When comparing PostgreSQL vs MarkLogic, the Slant community recommends PostgreSQL for most people. In the question“What are the best databases for building social network like apps?” PostgreSQL is ranked 1st while MarkLogic is ranked 11th. The most important reason people chose PostgreSQL is:
PostgreSQL performance increases with each release, this is also proven by many benchmark tests. Notable performance features include: * As PostgreSQL only supports one storage engine, it has been able to integrate and optimise it and with the rest of the database. This has resulted in multiple benefits such as the ability to allow different transaction types to co-exist efficiently without the need to select storage engine types once for each table ahead of time. * On the fly data compression resulting in less IO required for reading. * Asynchronous + synchronous Replication. * PostgreSQL supports a asynchronous API for use by client applications. It is reported to increase performance by up to 40% and is not supported by MySQL. * Designed to scale very well with large numbers of cores at high concurrency levels.
Specs
Ranked in these QuestionsQuestion Ranking
Pros
Pro High performance
PostgreSQL performance increases with each release, this is also proven by many benchmark tests.
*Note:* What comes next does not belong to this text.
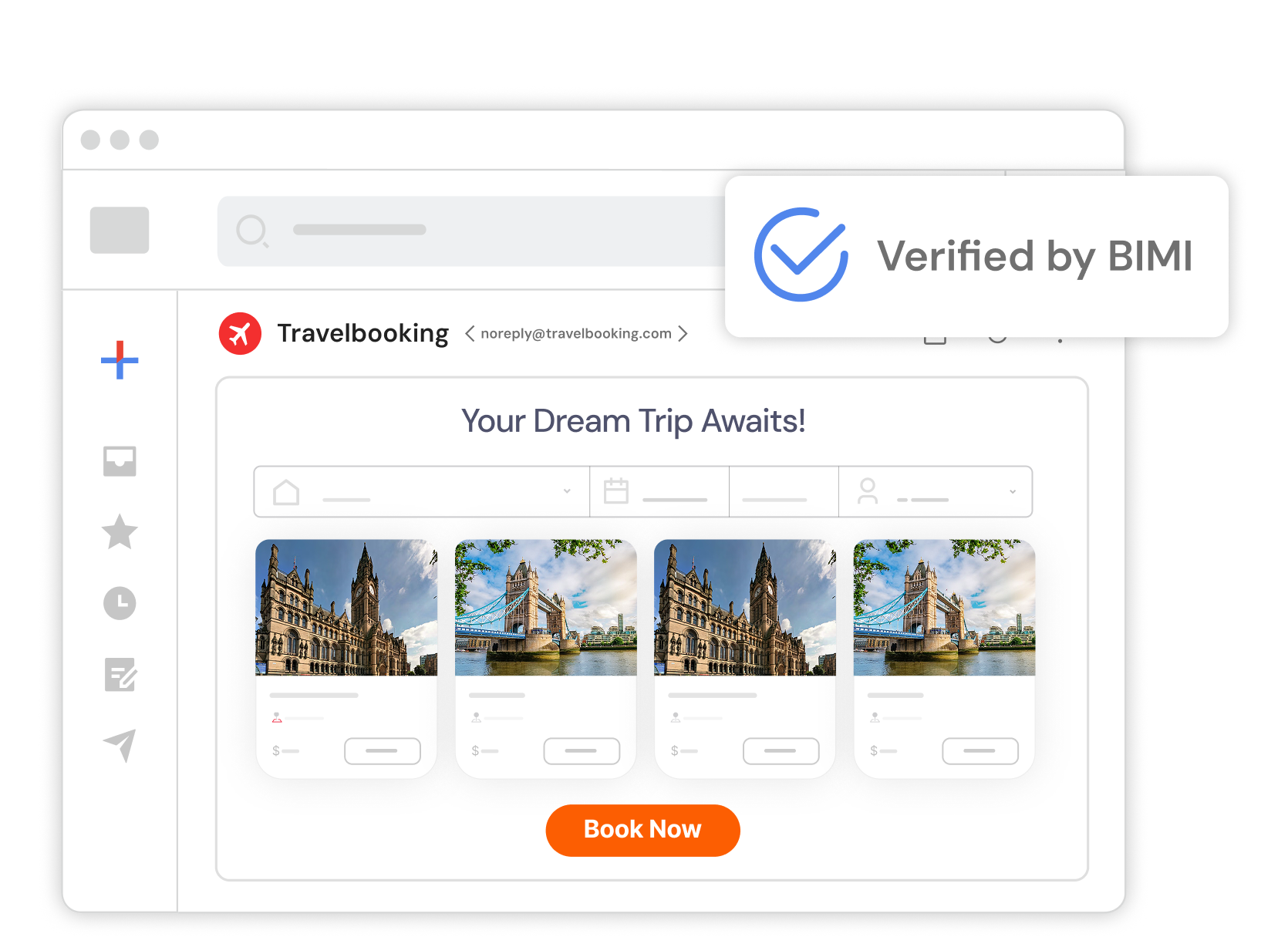
Task: Click the noreply@travelbooking.com sender address
Action: [x=575, y=333]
Notable performance features include:
As PostgreSQL only supports one storage engine, it has been able to integrate and optimise it and with the rest of the database. This has resulted in multiple benefits such as the ability to allow different transaction types to co-exist efficiently without the need to select storage engine types once for each table ahead of time.
On the fly data compression resulting in less IO required for reading.
Asynchronous + synchronous Replication.
PostgreSQL supports a asynchronous API for use by client applications. It is reported to increase performance by up to 40% and is not supported by MySQL.
Designed to scale very well with large numbers of cores at high concurrency levels.
Pro Fully ACID compliant
PostgreSQL is known to have a very holistic approach to robustness and data integrity which is reflected by it being fully ACID compliant.
PostgreSQL has always been strict about making sure data is valid before allowing it into the database, and there is no way for a client to bypass those checks.
Depending on your requirements, ACID compliance might be important.
Pro Strong community
PostgreSQL has a strong community backing it, with guides, tutorials and support for any kind of problem a developer may have.
Pro Support for JSON data type
JSON data can be stored as a column with optional indexes. In 9.4 (upcoming at the time of this writing), JSONB will be a binary version of JSON that will save space. It's like the best of the NO-SQL world without having to give up ACID and Relationships. This means that cascading deletes can be done in a single Transaction across multiple JSON documents.
Pro Actively developed
Regular fixes and features are released
Pro Support for geographic objects
PostgreSQL can be extended to have geographic object support through PostGIS and allows for location queries to be run through SQL.
Pro Multiple node packages available
There are many packages (like Sequelize) that integrate deeply with the features Postgres offers.
Pro Support Perl and Python for coding stored procedures
Postgres supports popular languages for coding stored procedures, such as Perl and Python. So, you can fairly easy transform just DB-server to reliable Service with complex business logic.
Pro Open Source, powerful and on par with other paid RDBMS'
It is a powerful, open source product that has all the bells and whistles when compared with its costly, proprietary counterparts.
Pro High performance graph database
While known as a document-oriented noSQL database, MarkLogic also provides a standards-compliant triple store that can be used to enrich document-shaped data with semantic links.
Pro Enterprise strength security and transactions
The two fatal flaws of many open source solutions is lack of integrated security at the element level and full ACID transaction support. MarkLogic has both and is trusted with some of the worlds most sensitive data. It is the engine that powers healthcare.gov, which despite some early problems (not caused by MarkLogic) is an amazing technological achievement.
Pro Multi-model database
MarkLogic supports text, documents, key-value/tuple, graphs, tables and object models that don't require extensive data-modeling and normalization that is part of the lifecycle process of relational database management systems. For sites similar to LinkedIn, Facebook, IMDB and even search engines, MarkLogic provides a unique set of features that are all in one box.
Pro No ETL Required
MarkLogic can store all your enterprise data in it's original format without needing to know a schema in advanced. You can shove pretty much any structured or unstructured data directly into MarkLogic, and it will automatically index everything and make it available for future processing. Of course it is fully schema aware and will apply and enforce schema constraints when available, but the tedious normalization that is required for relational databases is not necessary.
Cons
Con Not suited for small apps
Because of it's complexity and power, it may be an overkill to use PostgreSQL in small applications that will not make use of it's full power.
Con Lack of experts
MarkLogic is not as popular as some of it's peers, and even though it is highly standards-based, the pool of talent that is well-versed in the underlying technology is small compared with some competing platforms (e.g, Oracle, IBM, Apache).
Con Enterprise software is not open source and can get expensive. Not for casual projects.
MarkLogic can be downloaded and implemented in development environments for free. However, for production use, it is priced for enterprises, not startups with tight budgets. Open source requires a lot more elbow grease to do the same thing.